Lines from the one containing "Task: Select the AI Calculator tab" through the end of the listing are what is wanted, given again exactly with both ends included and pictures left out.
+++ DATA LISTING +++
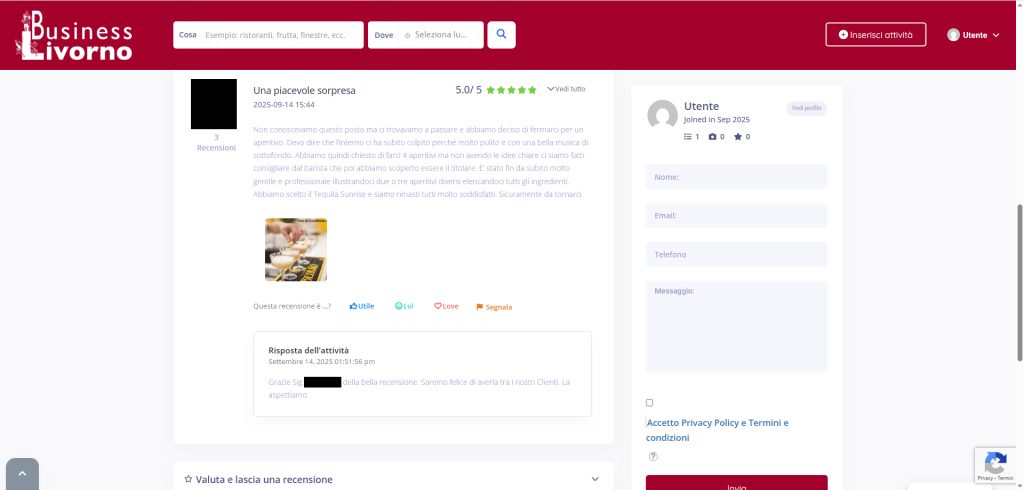This screenshot has height=490, width=1024.
Task: Open the Utente account dropdown menu
Action: pyautogui.click(x=973, y=35)
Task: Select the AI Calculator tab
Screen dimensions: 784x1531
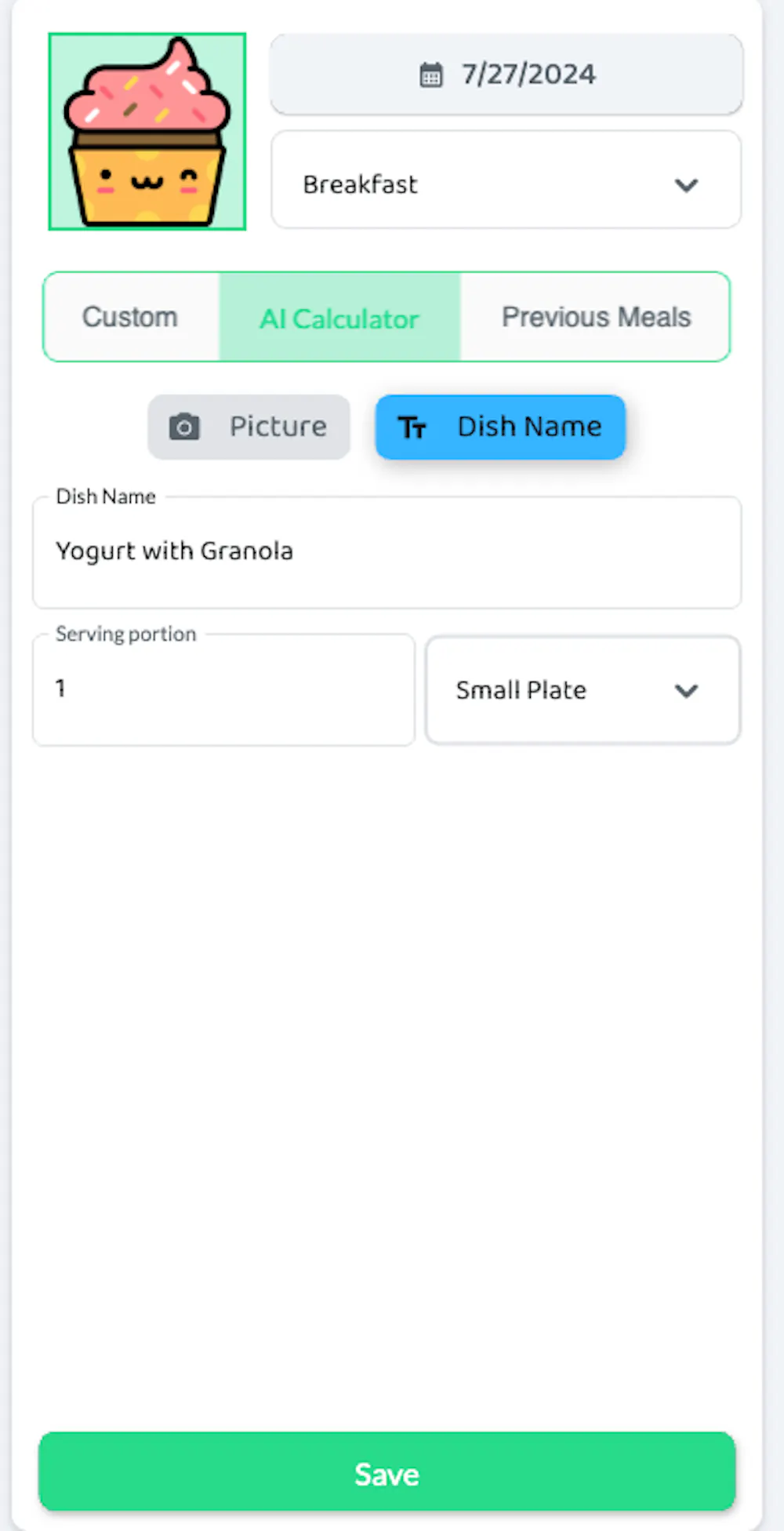Action: [x=339, y=318]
+++
## ANSWER SPACE:
Task: Select the AI Calculator tab
Screen dimensions: 784x1531
Action: [x=339, y=318]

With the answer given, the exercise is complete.